EXERCISE BRIEF: Bring together copies of the lines in the data below that contain the word "field".

====== ENTRIES SUPPLIED

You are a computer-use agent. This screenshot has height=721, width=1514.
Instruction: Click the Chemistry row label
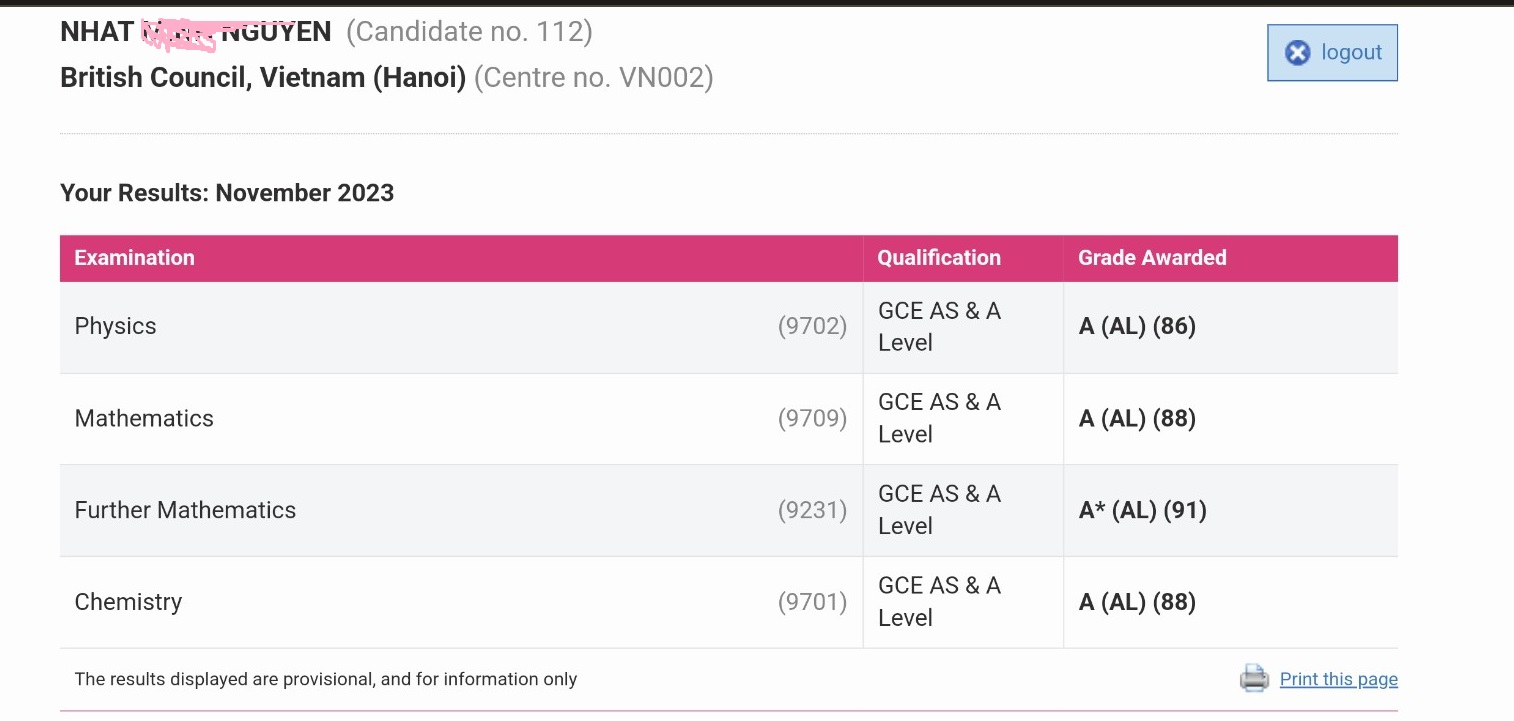128,602
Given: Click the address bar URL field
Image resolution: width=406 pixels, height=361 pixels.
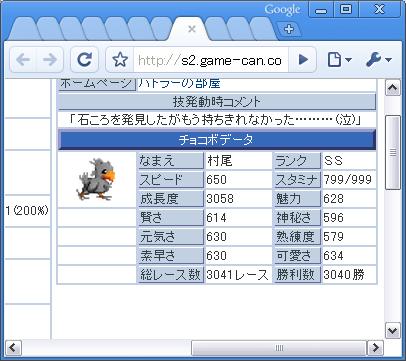Looking at the screenshot, I should (211, 60).
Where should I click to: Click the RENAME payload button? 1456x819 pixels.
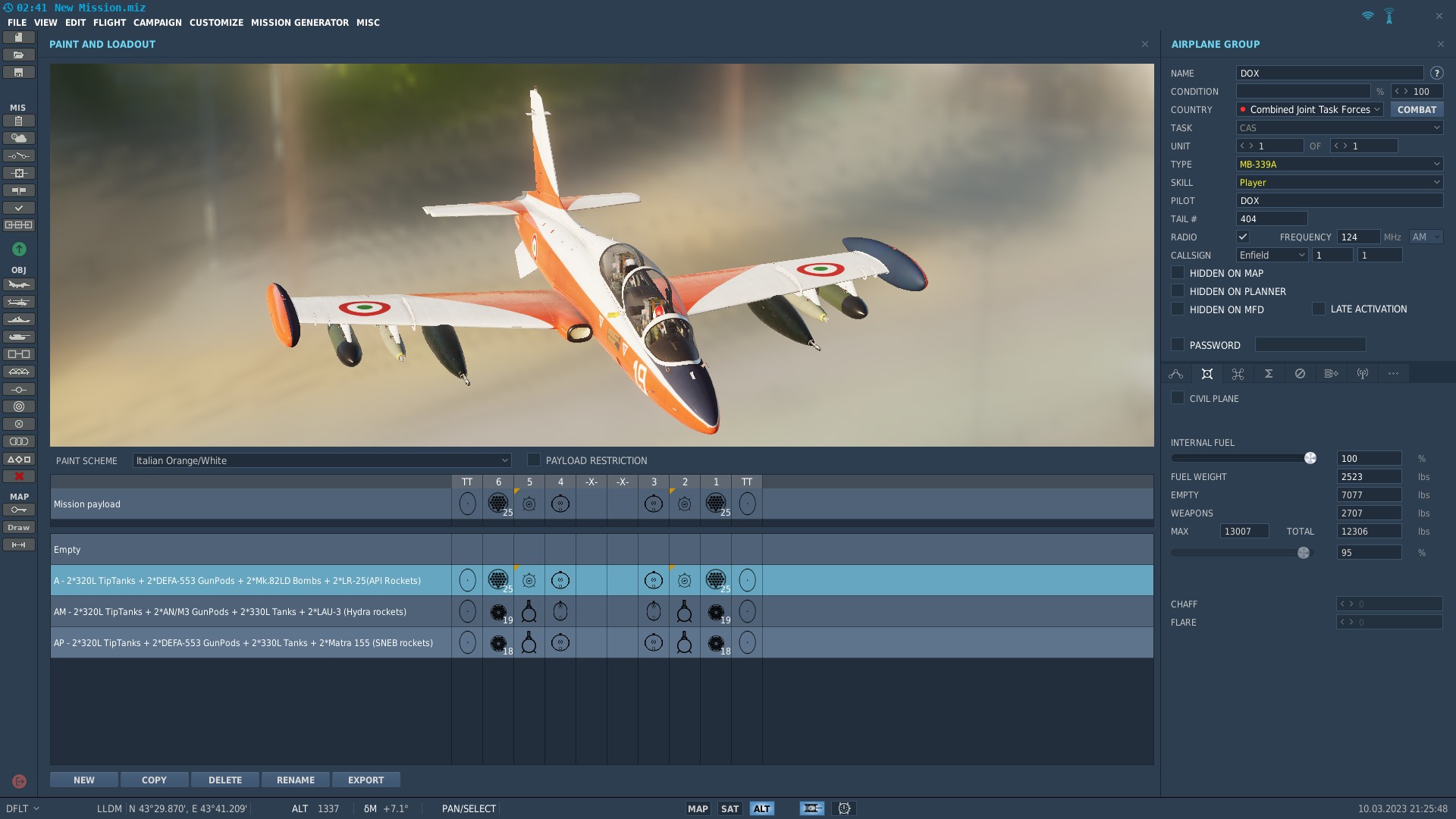[x=296, y=780]
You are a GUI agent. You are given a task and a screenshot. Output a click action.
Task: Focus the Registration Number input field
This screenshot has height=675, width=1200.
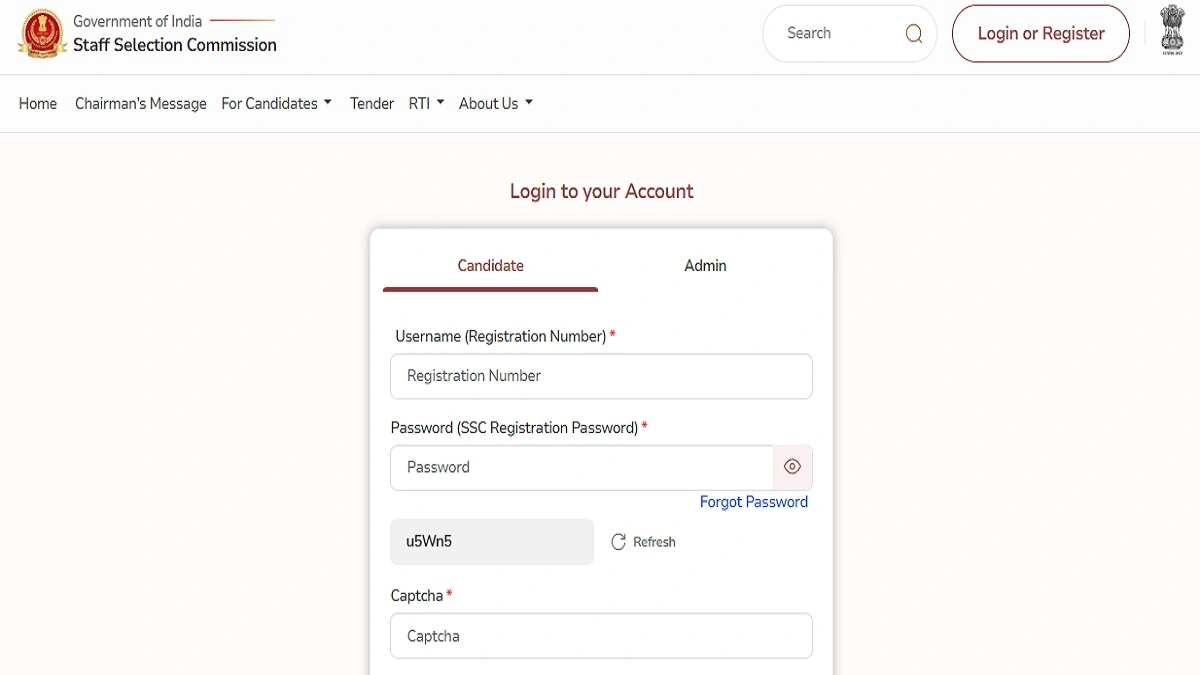coord(601,376)
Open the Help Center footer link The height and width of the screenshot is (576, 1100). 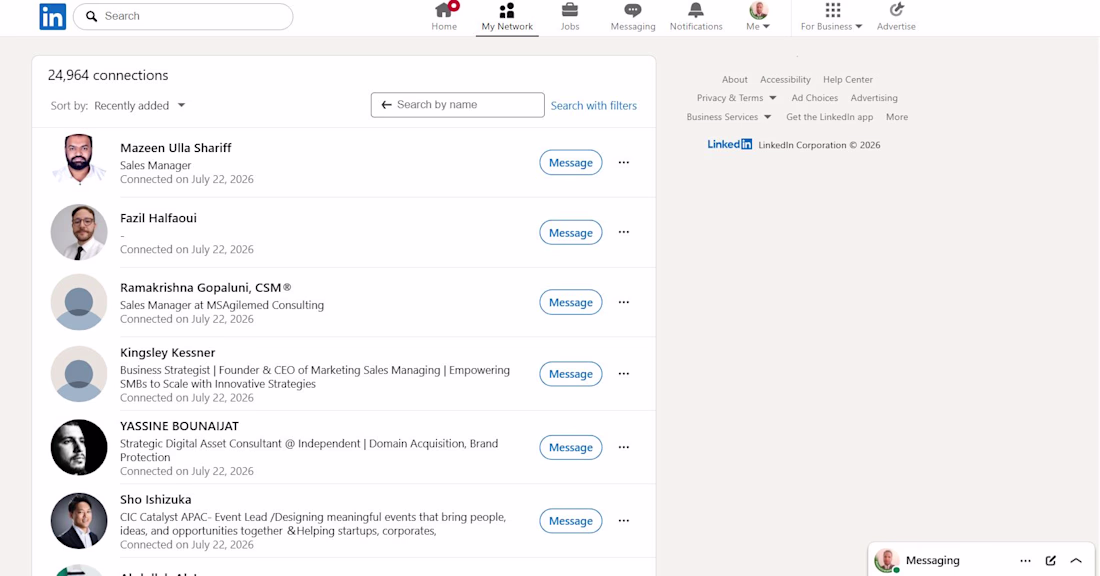tap(847, 79)
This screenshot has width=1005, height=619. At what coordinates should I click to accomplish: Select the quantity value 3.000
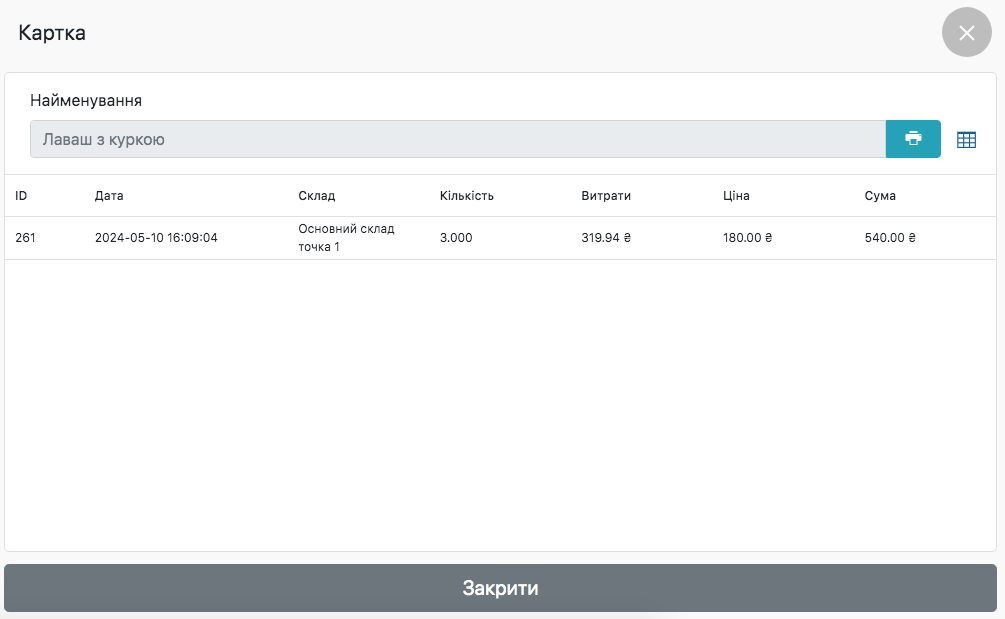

============

EXERCISE RESULT:
Given: Click the address bar URL field
Task: Focus the Registration Number input field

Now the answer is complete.